If you’re involved in a crash with a tractor-trailer, you might initially assume that you’d hold the trucker liable for any injuries you suffered. While that’s generally the case, that isn’t always the only entity that you may be able to hold liable for your injuries. There’s also their employer — the trucking company.
There are a few different situations in which you might be able to hold a trucking company liable for your injuries, several of which are described below.
A pre-trip inspection or maintenance doesn’t occur
Federal officials require truckers to perform pre-trip inspections before taking off and at different intervals along the trip. If there’s documentable proof that a trucking company discouraged truckers from performing this inspection, then that may give way to a valid reason you can hold both parties liable for your injuries.

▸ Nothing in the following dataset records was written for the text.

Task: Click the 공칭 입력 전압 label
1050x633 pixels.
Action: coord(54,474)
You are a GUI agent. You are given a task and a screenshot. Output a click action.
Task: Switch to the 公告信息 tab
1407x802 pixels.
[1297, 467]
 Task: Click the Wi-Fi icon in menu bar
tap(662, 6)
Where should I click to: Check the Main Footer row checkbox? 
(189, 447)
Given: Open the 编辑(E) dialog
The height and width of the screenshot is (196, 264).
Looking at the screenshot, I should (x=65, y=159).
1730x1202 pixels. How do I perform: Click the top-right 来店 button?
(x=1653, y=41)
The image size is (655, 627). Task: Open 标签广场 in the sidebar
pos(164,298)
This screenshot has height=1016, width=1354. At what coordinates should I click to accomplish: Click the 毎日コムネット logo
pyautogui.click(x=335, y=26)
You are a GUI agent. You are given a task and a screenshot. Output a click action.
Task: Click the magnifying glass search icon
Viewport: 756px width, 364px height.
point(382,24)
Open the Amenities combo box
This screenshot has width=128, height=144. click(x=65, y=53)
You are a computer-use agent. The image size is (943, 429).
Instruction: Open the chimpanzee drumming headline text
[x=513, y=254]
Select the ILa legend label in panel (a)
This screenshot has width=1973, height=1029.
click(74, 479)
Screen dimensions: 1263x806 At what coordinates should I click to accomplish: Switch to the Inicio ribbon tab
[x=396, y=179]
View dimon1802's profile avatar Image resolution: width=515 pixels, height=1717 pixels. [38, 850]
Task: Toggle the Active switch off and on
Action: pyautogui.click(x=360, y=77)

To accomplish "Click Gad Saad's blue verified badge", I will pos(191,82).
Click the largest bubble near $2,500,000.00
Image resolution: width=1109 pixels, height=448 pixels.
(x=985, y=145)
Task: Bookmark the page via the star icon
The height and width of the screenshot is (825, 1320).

There are also all different arrangements whereby a fleet company or the trucker oneself may own their tractor-trailer and be responsible for maintaining it. If that responsibility is the fleet company’s and they fail to uphold their obligations, then you might be able to hold them liable for their failures.
The trucking company doesn’t thoroughly vet or train its truckers
There are many instances in which fleet companies have such a shortage of drivers that they may hire individuals who aren’t best suited for the role. On top of that, they may provide them with inadequate training, thus making their truckers even more dangerous to share the road with.
Rewarding truckers for unsafe driving
Many fleet companies place unrealistic bids to secure a job. This forces their drivers to speed, not take mandated rest breaks or operate their trucks when they’re tired. Fleet companies even reward their truckers for getting a job done quicker than expected. While this may be a win-win for the trucker and the fleet company, it puts the motorists who share the roadway at significant risk of getting hurt or dying.
Timing is critical in each of the scenarios described above. You must take swift action to preserve any evidence of a trucking company’s wrongdoing because they often seek to destroy it once they discover litigation is on the horizon. Knowing what to ask for is key.